# EXERCISE GOAL:
Please retype all of the data below, word for word.
*** PROVIDED INFORMATION Section Begins ***
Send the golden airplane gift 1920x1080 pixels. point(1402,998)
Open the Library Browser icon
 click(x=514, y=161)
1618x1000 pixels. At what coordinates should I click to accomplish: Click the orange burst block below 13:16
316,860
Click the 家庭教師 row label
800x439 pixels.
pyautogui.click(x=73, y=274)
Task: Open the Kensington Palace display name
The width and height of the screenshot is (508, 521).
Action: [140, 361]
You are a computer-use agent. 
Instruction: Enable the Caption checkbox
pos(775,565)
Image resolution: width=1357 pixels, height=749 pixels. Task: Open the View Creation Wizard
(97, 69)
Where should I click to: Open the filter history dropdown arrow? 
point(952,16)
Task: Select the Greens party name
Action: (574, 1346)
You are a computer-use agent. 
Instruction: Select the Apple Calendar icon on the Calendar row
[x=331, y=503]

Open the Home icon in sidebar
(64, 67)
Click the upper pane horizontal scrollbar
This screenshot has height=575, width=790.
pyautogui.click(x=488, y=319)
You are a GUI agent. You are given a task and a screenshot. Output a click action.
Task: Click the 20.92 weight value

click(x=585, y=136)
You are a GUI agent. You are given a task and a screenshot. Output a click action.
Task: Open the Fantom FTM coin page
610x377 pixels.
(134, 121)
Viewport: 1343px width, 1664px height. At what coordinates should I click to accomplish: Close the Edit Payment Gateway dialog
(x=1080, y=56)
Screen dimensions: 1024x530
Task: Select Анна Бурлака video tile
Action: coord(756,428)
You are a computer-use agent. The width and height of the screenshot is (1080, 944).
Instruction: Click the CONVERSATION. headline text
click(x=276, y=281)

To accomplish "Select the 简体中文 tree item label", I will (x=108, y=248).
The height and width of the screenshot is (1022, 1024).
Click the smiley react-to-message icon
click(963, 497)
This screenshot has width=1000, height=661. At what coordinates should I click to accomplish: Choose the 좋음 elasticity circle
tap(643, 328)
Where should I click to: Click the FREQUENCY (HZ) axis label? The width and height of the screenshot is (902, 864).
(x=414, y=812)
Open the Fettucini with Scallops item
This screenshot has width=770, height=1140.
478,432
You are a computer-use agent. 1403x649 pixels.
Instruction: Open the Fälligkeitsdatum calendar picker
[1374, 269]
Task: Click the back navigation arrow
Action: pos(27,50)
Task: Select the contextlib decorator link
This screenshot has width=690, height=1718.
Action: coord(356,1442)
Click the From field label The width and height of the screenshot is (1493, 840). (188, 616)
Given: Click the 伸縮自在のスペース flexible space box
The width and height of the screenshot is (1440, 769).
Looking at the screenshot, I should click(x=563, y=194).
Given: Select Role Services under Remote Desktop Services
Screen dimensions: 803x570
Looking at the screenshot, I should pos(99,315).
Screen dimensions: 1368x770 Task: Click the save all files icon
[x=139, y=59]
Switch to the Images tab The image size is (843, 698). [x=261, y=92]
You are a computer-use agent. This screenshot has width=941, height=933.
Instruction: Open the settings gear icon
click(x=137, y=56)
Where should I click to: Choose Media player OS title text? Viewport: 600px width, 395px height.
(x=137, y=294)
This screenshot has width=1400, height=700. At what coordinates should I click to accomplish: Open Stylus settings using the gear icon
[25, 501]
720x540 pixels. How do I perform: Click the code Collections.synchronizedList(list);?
*** PROVIDED INFORMATION Section Ends ***
# RESPONSE BELOW:
Send the golden airplane gift 1920x1080 pixels. point(1402,998)
Open the Library Browser icon
 click(x=514, y=161)
1618x1000 pixels. At what coordinates should I click to accomplish: Click the orange burst block below 13:16
316,860
Click the 家庭教師 row label
800x439 pixels.
pyautogui.click(x=73, y=274)
Task: Open the Kensington Palace display name
The width and height of the screenshot is (508, 521).
Action: [140, 361]
You are a computer-use agent. 
Instruction: Enable the Caption checkbox
pos(775,565)
Image resolution: width=1357 pixels, height=749 pixels. Task: Open the View Creation Wizard
(97, 69)
Where should I click to: Open the filter history dropdown arrow? 
point(952,16)
Task: Select the Greens party name
Action: (574, 1346)
You are a computer-use agent. 
Instruction: Select the Apple Calendar icon on the Calendar row
[x=331, y=503]

Open the Home icon in sidebar
(64, 67)
Click the upper pane horizontal scrollbar
This screenshot has height=575, width=790.
pyautogui.click(x=488, y=319)
You are a GUI agent. You are given a task and a screenshot. Output a click action.
Task: Click the 20.92 weight value

click(x=585, y=136)
You are a GUI agent. You are given a task and a screenshot. Output a click action.
Task: Open the Fantom FTM coin page
610x377 pixels.
(134, 121)
Viewport: 1343px width, 1664px height. At what coordinates should I click to accomplish: Close the Edit Payment Gateway dialog
(x=1080, y=56)
Screen dimensions: 1024x530
Task: Select Анна Бурлака video tile
Action: coord(756,428)
You are a computer-use agent. The width and height of the screenshot is (1080, 944).
Instruction: Click the CONVERSATION. headline text
click(x=276, y=281)

To accomplish "Select the 简体中文 tree item label", I will (x=108, y=248).
The height and width of the screenshot is (1022, 1024).
Click the smiley react-to-message icon
click(963, 497)
This screenshot has width=1000, height=661. At what coordinates should I click to accomplish: Choose the 좋음 elasticity circle
tap(643, 328)
Where should I click to: Click the FREQUENCY (HZ) axis label? The width and height of the screenshot is (902, 864).
(x=414, y=812)
Open the Fettucini with Scallops item
This screenshot has width=770, height=1140.
478,432
You are a computer-use agent. 1403x649 pixels.
Instruction: Open the Fälligkeitsdatum calendar picker
[1374, 269]
Task: Click the back navigation arrow
Action: pos(27,50)
Task: Select the contextlib decorator link
This screenshot has width=690, height=1718.
Action: coord(356,1442)
Click the From field label The width and height of the screenshot is (1493, 840). (188, 616)
Given: Click the 伸縮自在のスペース flexible space box
The width and height of the screenshot is (1440, 769).
Looking at the screenshot, I should click(x=563, y=194).
Given: Select Role Services under Remote Desktop Services
Screen dimensions: 803x570
Looking at the screenshot, I should pos(99,315).
Screen dimensions: 1368x770 Task: Click the save all files icon
[x=139, y=59]
Switch to the Images tab The image size is (843, 698). [x=261, y=92]
You are a computer-use agent. This screenshot has width=941, height=933.
Instruction: Open the settings gear icon
click(x=137, y=56)
Where should I click to: Choose Media player OS title text? Viewport: 600px width, 395px height.
(x=137, y=294)
This screenshot has width=1400, height=700. At what coordinates should I click to accomplish: Open Stylus settings using the gear icon
[25, 501]
720x540 pixels. How do I perform: Click the code Collections.synchronizedList(list);?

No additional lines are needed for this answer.